Nove pessoas foram presas por conexão com o atentado a jovem ativista paquistanesa Malala Yousafzai embora o principal suspeito permaneça foragido. A informação é da TV a cabo americana CNN.
De acordo com a CNN, o homem foi identificado pela polícia como Atta Ullah Khan, um estudante de química de 23 anos que morava no na região do Vale do Swat — um conhecido reduto do Talibã e mesma região da família de Malala.
Os oficiais prenderam a mãe, o irmão e a noiva do suspeito, embora a polícia tenha tenha dito que não são acusados de envolvimento no crime.

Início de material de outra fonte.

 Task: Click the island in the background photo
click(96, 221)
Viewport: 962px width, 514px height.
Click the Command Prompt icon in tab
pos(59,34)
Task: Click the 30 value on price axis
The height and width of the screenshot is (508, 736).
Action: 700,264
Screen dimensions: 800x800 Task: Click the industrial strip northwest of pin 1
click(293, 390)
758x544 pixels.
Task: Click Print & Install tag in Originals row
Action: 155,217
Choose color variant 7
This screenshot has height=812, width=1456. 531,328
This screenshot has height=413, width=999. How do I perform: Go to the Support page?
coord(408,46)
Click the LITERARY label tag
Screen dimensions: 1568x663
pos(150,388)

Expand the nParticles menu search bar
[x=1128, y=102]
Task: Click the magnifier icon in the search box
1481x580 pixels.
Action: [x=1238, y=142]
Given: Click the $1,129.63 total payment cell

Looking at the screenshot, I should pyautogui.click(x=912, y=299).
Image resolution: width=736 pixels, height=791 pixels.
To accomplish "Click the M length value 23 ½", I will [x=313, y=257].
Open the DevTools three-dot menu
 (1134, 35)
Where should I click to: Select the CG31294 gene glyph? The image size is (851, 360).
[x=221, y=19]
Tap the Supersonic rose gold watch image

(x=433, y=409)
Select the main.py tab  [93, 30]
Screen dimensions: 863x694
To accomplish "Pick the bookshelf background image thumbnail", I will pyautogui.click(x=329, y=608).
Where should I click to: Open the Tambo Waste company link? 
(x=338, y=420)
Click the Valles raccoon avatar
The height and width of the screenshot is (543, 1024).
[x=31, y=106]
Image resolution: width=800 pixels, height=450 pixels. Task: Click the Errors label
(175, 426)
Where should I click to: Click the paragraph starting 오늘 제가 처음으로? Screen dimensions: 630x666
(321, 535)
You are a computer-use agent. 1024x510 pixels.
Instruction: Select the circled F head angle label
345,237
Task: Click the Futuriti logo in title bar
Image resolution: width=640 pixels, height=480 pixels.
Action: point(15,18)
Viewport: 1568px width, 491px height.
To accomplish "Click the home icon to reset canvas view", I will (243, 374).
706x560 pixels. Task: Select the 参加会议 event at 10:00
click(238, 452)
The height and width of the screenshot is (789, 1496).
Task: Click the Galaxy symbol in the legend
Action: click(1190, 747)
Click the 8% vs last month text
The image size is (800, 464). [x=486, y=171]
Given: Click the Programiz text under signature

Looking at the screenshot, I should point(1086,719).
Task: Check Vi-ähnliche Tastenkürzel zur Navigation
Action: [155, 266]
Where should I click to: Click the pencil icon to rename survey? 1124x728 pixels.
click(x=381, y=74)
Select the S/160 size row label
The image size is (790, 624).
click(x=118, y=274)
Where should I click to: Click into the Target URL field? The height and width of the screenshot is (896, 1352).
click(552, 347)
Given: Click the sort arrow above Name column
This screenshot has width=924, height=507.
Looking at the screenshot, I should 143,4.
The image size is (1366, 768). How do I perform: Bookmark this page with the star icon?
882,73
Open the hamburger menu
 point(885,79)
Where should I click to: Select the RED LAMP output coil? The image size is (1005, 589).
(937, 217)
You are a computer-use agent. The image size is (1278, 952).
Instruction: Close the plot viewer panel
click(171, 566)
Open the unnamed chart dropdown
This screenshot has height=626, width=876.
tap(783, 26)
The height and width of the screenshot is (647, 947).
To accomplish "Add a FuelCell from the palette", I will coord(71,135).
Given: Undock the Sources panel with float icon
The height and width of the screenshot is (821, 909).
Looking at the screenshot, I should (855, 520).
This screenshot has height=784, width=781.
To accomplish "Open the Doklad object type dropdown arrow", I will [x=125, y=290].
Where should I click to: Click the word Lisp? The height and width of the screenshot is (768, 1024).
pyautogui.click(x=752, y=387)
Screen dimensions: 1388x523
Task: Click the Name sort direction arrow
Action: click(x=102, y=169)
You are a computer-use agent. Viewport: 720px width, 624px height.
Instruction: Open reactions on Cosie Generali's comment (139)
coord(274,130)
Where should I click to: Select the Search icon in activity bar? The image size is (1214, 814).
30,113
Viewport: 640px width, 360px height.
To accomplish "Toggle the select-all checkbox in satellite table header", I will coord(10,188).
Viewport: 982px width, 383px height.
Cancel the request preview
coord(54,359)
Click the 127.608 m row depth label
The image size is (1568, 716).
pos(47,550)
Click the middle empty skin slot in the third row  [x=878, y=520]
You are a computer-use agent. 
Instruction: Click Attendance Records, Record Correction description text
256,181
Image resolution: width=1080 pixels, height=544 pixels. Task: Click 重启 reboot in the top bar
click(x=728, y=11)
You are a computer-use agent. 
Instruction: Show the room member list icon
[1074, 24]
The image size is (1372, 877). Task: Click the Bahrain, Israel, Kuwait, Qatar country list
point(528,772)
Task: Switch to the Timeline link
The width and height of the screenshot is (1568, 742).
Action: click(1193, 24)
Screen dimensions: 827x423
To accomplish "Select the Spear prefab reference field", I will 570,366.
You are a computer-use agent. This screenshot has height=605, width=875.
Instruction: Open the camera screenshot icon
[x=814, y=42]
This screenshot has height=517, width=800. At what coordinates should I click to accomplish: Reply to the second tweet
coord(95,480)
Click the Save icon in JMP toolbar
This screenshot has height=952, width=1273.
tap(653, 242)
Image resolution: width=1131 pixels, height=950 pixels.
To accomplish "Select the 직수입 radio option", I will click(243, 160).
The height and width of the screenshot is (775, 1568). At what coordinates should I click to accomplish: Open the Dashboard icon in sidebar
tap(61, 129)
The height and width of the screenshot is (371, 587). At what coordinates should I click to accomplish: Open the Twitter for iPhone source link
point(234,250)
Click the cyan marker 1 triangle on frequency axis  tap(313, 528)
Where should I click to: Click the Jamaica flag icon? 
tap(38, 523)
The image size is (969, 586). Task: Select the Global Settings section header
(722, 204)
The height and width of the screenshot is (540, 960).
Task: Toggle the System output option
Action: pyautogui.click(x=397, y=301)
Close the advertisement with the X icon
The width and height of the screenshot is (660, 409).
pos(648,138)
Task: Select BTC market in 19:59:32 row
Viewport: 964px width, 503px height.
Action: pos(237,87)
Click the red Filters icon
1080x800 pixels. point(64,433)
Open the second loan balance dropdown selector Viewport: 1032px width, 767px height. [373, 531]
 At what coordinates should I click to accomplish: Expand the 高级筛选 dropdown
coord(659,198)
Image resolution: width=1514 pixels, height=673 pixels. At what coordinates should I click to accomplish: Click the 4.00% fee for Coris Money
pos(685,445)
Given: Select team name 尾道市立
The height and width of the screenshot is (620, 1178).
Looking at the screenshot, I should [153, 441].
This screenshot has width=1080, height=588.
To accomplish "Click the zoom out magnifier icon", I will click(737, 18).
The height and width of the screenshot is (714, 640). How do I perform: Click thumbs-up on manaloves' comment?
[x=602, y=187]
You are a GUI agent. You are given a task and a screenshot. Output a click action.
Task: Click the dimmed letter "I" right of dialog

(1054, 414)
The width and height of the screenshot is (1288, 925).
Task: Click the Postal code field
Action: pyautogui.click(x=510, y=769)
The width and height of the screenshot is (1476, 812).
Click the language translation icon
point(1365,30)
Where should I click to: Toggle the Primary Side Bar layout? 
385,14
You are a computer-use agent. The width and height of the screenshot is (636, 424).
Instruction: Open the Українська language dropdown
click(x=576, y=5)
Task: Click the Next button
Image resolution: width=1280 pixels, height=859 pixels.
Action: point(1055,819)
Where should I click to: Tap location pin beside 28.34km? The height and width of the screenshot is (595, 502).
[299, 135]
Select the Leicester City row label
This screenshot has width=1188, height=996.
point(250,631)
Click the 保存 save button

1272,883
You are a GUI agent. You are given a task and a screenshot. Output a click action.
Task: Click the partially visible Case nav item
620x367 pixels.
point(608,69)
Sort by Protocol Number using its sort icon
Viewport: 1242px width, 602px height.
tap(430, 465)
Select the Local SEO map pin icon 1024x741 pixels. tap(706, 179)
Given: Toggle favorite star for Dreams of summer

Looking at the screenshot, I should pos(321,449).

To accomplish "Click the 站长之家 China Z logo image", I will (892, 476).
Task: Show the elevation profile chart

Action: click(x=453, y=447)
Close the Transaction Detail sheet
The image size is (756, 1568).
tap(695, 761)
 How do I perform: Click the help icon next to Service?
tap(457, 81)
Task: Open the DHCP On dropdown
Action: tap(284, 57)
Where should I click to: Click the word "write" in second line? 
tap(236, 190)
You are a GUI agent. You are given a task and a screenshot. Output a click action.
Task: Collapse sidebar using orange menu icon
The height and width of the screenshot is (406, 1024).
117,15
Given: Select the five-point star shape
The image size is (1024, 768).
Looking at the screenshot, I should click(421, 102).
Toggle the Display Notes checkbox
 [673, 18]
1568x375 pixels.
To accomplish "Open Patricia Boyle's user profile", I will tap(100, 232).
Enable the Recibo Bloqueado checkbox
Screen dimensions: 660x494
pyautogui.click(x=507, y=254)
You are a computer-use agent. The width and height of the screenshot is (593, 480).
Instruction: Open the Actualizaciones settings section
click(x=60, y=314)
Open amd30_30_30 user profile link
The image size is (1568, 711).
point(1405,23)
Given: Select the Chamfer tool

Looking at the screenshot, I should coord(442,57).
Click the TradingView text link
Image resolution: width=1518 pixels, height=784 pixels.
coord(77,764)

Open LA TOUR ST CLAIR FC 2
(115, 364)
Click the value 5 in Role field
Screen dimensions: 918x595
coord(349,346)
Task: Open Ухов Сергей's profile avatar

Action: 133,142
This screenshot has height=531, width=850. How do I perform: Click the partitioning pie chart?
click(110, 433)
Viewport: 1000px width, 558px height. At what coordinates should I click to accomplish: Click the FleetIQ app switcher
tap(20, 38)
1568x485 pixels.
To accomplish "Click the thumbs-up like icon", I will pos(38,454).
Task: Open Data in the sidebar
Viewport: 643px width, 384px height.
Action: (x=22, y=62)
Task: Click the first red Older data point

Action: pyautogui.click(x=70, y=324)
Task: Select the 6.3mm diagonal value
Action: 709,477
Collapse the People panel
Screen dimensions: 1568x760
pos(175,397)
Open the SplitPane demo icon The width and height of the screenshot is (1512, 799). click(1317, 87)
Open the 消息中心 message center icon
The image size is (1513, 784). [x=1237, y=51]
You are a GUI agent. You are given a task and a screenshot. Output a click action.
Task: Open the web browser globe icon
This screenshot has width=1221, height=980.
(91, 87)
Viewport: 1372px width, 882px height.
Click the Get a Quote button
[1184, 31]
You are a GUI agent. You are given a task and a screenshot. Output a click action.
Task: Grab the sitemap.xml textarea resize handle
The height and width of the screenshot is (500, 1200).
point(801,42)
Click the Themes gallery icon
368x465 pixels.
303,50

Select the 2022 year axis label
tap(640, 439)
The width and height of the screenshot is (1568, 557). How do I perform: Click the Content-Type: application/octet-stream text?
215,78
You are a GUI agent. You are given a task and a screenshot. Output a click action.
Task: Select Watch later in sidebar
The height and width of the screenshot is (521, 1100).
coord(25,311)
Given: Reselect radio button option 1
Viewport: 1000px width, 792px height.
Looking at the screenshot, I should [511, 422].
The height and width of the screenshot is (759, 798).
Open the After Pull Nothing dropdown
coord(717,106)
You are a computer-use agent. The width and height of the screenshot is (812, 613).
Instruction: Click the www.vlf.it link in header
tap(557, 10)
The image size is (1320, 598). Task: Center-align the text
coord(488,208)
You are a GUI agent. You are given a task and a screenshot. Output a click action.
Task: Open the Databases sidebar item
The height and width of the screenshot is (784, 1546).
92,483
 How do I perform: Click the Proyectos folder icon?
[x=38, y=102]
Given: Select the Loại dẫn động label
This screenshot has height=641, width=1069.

No dia 9 de outubro, Malala foi alvo de um ataque em Mingora, noroeste do Paquistão. A menina foi atingida por tiros no ombro e na cabeça. A adolescente foi transferida na segunda-feira a Birmingham (Grã-Bretanha), para um hospital que atende os soldados feridos no Afeganistão.
O ataque provocou uma grande comoção em todo o mundo e no Paquistão, onde um sentimento antitalibã foi registrado em várias regiões do país de mais de 180 milhões de habitantes, onde foi percebido um aumento do fundamentalismo religioso nos últimos anos.
O presidente paquistanês, Asif Ali Zardari, chegou a afirmar que os tiros disparados por extremistas talibãs contra a adolescente Malala representam "um ataque contra todas as meninas" do país.